**** DATA SHOWN ****

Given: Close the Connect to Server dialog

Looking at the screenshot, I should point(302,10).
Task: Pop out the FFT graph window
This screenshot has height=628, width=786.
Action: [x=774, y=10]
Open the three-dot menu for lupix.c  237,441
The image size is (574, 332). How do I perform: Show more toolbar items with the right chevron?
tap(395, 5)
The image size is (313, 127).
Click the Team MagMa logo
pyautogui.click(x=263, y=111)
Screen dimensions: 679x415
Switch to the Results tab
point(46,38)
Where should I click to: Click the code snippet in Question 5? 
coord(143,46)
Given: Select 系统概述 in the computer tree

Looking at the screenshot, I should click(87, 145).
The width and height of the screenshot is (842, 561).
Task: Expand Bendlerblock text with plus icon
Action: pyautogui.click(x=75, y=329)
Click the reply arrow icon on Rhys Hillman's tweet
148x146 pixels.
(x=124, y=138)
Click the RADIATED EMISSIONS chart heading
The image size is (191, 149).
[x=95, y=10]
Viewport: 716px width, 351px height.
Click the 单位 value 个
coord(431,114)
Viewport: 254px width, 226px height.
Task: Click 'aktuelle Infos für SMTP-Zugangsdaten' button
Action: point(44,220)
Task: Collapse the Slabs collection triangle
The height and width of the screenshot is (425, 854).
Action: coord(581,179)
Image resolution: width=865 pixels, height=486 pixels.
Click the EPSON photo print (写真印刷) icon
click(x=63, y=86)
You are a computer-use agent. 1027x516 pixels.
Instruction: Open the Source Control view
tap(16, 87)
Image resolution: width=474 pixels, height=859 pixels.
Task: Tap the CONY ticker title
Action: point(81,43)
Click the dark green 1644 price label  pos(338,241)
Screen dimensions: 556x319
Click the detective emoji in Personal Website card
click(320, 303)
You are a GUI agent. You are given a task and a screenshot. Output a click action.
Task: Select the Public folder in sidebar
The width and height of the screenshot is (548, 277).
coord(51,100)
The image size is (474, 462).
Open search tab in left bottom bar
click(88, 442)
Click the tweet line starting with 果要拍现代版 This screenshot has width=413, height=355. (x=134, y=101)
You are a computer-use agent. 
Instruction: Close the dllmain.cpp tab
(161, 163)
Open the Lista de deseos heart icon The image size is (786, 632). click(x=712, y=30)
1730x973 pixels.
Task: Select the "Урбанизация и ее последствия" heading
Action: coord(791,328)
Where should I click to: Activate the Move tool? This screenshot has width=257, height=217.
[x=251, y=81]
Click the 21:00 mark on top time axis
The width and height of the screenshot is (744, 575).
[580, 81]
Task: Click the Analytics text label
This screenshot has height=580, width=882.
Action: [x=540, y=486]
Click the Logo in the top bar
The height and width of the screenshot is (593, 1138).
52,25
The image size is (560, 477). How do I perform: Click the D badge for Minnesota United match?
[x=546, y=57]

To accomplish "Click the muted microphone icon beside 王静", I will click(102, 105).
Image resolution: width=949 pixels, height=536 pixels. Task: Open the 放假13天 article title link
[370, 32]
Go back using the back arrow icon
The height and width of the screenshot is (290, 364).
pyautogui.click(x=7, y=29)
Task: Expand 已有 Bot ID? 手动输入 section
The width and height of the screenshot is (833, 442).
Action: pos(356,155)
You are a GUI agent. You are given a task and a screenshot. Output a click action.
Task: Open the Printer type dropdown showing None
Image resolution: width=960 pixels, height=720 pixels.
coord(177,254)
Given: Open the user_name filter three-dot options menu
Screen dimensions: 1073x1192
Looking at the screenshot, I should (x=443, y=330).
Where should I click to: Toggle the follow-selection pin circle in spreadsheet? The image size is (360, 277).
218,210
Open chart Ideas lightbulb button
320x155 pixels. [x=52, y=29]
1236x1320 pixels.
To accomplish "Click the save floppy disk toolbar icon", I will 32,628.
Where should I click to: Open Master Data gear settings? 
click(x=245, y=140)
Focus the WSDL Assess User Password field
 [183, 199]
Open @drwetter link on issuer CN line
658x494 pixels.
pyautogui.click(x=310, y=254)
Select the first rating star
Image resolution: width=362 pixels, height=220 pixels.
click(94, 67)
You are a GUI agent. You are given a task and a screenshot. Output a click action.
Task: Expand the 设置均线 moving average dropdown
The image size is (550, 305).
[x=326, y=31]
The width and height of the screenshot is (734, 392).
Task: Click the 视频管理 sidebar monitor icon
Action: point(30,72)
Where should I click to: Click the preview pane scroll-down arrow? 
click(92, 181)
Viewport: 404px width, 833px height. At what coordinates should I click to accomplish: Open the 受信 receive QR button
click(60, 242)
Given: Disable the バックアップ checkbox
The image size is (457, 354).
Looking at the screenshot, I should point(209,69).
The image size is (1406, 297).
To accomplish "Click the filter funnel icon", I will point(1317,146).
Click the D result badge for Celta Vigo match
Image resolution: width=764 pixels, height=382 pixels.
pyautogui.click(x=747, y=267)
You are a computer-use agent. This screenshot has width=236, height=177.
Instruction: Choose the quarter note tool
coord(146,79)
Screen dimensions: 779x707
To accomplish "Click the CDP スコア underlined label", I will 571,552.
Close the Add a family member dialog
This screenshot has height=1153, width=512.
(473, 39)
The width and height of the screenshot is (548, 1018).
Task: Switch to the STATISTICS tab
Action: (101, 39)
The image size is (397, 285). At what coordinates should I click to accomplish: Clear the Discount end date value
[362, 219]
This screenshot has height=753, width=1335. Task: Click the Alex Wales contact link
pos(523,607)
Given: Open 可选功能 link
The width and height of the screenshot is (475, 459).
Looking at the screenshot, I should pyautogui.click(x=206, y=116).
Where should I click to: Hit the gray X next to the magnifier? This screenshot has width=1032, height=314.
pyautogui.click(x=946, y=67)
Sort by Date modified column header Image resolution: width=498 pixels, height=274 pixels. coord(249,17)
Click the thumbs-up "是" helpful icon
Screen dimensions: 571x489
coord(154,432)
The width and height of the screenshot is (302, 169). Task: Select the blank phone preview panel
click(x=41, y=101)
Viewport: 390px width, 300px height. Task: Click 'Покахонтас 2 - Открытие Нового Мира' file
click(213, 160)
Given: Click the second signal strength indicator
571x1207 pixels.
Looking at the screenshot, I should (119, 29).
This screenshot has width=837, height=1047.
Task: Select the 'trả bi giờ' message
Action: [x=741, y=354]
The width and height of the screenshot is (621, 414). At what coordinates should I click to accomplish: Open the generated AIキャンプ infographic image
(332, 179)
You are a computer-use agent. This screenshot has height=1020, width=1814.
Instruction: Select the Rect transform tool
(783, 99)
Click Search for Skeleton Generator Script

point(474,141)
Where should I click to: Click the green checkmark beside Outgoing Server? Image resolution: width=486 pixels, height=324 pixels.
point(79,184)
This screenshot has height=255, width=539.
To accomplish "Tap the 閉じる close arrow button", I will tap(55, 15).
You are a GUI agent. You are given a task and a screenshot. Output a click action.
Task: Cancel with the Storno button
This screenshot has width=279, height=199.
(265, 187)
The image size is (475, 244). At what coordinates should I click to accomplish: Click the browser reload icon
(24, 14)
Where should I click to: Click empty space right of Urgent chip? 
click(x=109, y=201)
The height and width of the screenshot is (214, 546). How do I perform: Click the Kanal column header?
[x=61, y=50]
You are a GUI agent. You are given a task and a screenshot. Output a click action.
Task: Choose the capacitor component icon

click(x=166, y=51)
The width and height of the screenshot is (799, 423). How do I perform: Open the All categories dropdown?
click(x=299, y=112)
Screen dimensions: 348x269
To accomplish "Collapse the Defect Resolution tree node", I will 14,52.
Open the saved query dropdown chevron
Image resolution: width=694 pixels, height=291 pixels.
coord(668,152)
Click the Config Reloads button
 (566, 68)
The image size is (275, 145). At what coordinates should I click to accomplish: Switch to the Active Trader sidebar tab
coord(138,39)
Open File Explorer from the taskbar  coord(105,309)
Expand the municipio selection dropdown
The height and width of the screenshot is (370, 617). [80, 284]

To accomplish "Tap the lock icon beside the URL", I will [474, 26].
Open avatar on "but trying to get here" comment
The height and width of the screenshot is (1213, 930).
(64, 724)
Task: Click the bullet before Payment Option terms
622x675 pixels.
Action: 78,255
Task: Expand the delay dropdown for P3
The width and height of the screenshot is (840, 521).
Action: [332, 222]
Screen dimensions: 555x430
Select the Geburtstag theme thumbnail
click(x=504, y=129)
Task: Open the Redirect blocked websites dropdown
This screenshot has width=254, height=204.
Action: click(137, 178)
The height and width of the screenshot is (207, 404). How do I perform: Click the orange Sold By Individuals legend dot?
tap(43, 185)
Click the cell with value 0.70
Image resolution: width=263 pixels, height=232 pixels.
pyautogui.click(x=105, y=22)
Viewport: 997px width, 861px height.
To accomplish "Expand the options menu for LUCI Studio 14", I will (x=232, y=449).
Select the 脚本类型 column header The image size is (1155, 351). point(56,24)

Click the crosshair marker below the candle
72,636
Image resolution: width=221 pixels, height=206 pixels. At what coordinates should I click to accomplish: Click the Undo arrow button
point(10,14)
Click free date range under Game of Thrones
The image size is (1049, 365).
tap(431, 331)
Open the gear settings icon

****

Among the lines of the data, find every one that holds "options" and copy it.

Given: Open the user_name filter three-dot options menu
To accomplish "Expand the options menu for LUCI Studio 14", I will (x=232, y=449).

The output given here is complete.